== What to work on ==
Copy out the data below from the line containing "Task: Switch to the Calendars menu item" through the line containing "Action: pos(484,25)", inclusive, leaving out the pictures.

== Records to process ==
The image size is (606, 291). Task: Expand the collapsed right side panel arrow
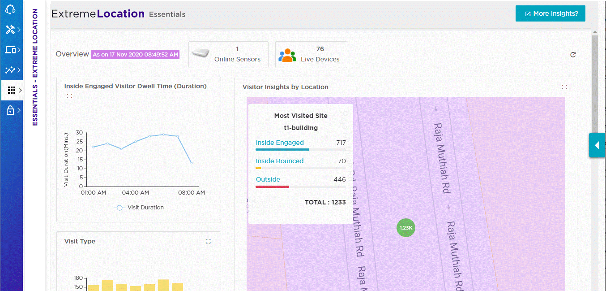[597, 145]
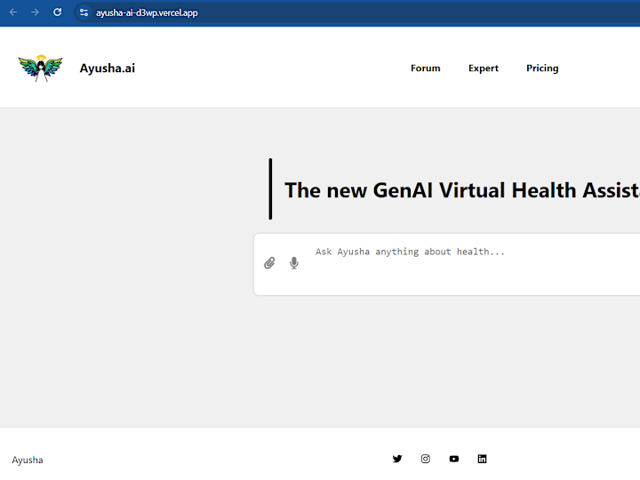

* * *

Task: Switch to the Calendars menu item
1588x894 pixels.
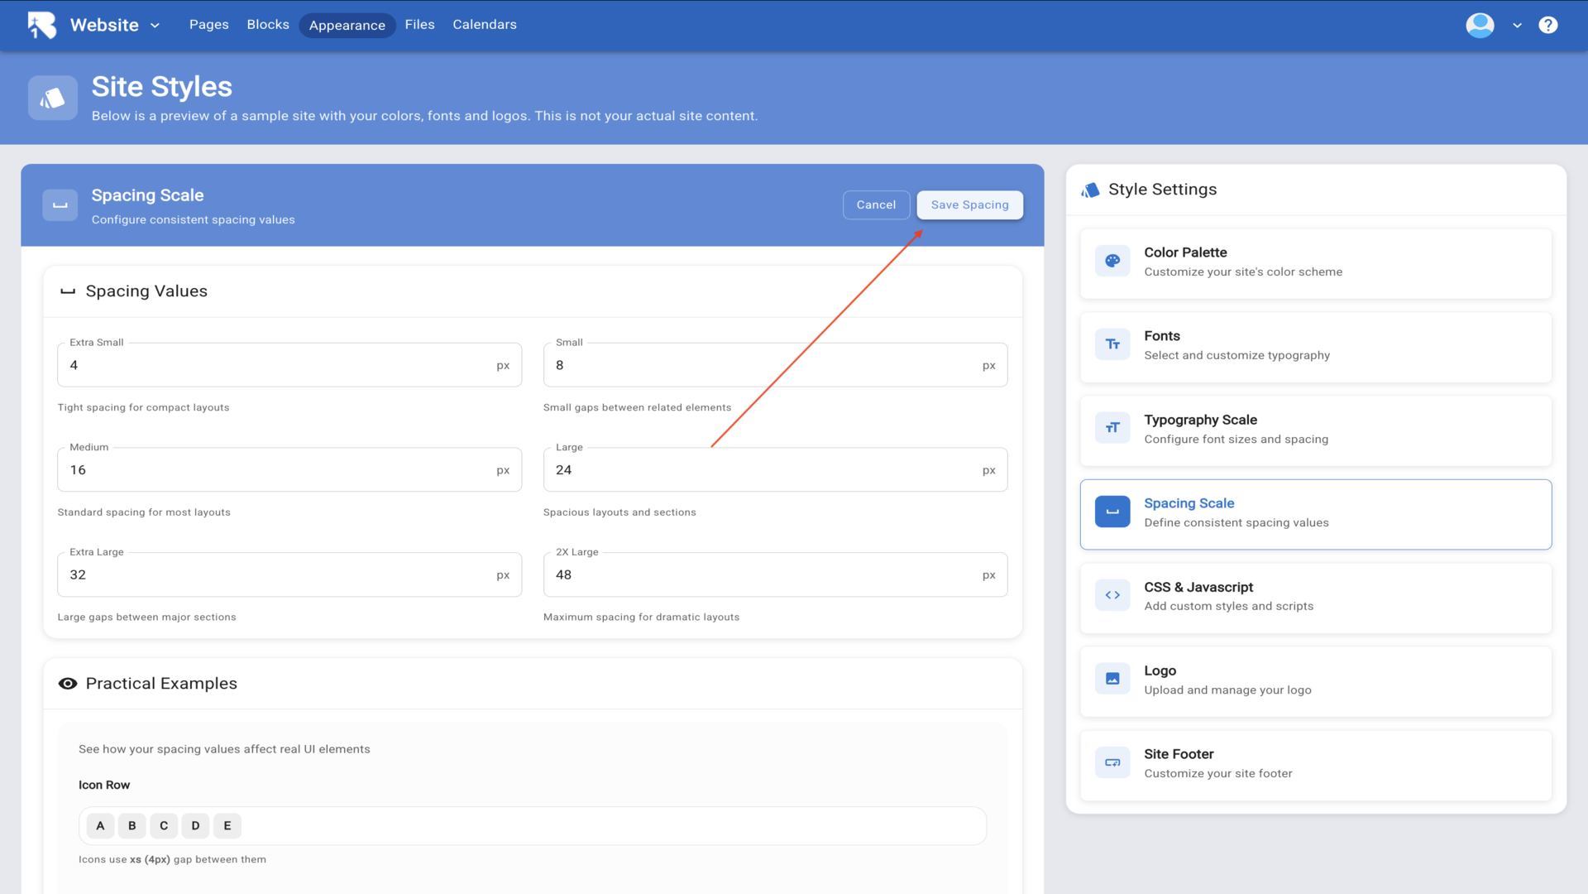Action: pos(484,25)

== Final result ==
Task: Switch to the Calendars menu item
1588x894 pixels.
Action: pos(484,25)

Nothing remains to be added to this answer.